I would disagree with this.
Every single person I’ve tried to explain the noise to has had no idea what I was talking about until I REALLY dug deep in explaining what they were looking for. Even the half a dozen Hyundai techs (including an engineer that was sent over from Korea to diagnose another issue with my car) were unable to hear it until I spent about 10 minutes explaining it to them, going on drives (particularly slowly, and beside concrete walls) and pin pointing the precise sound before the aha moment of “ohhhh that noise!” is finally achieved. Everyone’s initial response is “oh yea, that’s the VESS” and I have to tell them to listen “beyond” the VESS. We as owners are more sensitive to the sound because we live with it daily.
I’m definitely not calling you a liar, but I’ve been within close proximity to, I would guess, 20-30 Konas from all model years (most recently an EV show before covid shut us down) - every single one has the hissing noise. I’ve been at the dealer with my vehicle when they unloaded a shipment of brand new Kona’s - I went outside to watch the unloading process and sure enough - every one made the noise while driven onto the lot.
Also, this isn’t a localised issue - it’s been reported from Australia to Canada and in between. The engineer from Hyundai Korea explained the frequency pitch to me, and having to dig way back into my own engineering degree days - pitch/frequency modulation makes absolutely perfect sense.
So I suppose congratulations are in order as you, my friend, are the sole owner of a silent Kona EV.

-- Supplied records --
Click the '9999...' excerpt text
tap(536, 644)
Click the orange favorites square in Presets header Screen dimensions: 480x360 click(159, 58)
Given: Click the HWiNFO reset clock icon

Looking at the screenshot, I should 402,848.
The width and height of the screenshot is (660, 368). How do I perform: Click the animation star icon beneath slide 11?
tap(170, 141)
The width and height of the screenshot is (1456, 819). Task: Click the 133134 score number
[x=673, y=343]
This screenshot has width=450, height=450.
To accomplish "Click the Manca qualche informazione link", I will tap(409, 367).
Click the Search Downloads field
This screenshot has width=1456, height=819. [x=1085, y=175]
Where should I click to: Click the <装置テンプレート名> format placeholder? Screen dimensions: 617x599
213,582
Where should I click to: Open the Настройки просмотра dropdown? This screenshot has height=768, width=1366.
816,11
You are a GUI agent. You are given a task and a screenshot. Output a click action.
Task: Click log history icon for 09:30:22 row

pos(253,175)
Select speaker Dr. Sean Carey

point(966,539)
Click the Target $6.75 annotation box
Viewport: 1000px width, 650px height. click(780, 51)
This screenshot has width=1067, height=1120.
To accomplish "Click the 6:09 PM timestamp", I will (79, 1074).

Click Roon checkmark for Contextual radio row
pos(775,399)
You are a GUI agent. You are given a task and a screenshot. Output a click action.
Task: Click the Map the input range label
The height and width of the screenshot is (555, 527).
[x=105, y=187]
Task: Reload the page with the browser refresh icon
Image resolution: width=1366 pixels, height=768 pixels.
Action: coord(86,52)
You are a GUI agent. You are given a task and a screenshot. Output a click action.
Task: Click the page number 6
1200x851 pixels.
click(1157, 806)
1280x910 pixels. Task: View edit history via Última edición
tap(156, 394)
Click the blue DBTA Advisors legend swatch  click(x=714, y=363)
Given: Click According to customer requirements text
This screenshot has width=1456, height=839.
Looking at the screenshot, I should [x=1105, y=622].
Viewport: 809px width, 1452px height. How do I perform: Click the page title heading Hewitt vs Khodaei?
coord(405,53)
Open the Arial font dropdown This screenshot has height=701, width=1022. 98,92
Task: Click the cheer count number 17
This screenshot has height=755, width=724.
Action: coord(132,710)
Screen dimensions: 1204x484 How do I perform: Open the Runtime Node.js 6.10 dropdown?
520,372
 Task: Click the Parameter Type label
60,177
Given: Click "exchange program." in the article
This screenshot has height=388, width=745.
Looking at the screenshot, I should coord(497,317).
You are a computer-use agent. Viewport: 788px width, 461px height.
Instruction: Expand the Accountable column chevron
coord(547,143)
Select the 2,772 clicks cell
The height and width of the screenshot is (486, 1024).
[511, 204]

-- Questions on the material --
(1) Say whether each statement agrees with the post about the Kona EV noise, answering yes or no and quoting the deciding words: (a) Every Kona the writer has been close to made the hissing noise. (b) The Hyundai techs picked up on the noise immediately. (c) The issue has been reported only in Canada.
(2) Extract from the post about the Kona EV noise the passage that begins at the words "I’m definitely not" and stops after "absolutely perfect sense.".

-- Solutions for each task --
(1)
(a) Yes: "every single one has the hissing noise"
(b) No: "were unable to hear it until I spent about 10 minutes explaining it to them"
(c) No: "it’s been reported from Australia to Canada and in between"

(2)
I’m definitely not calling you a liar, but I’ve been within close proximity to, I would guess, 20-30 Konas from all model years (most recently an EV show before covid shut us down) - every single one has the hissing noise. I’ve been at the dealer with my vehicle when they unloaded a shipment of brand new Kona’s - I went outside to watch the unloading process and sure enough - every one made the noise while driven onto the lot.
Also, this isn’t a localised issue - it’s been reported from Australia to Canada and in between. The engineer from Hyundai Korea explained the frequency pitch to me, and having to dig way back into my own engineering degree days - pitch/frequency modulation makes absolutely perfect sense.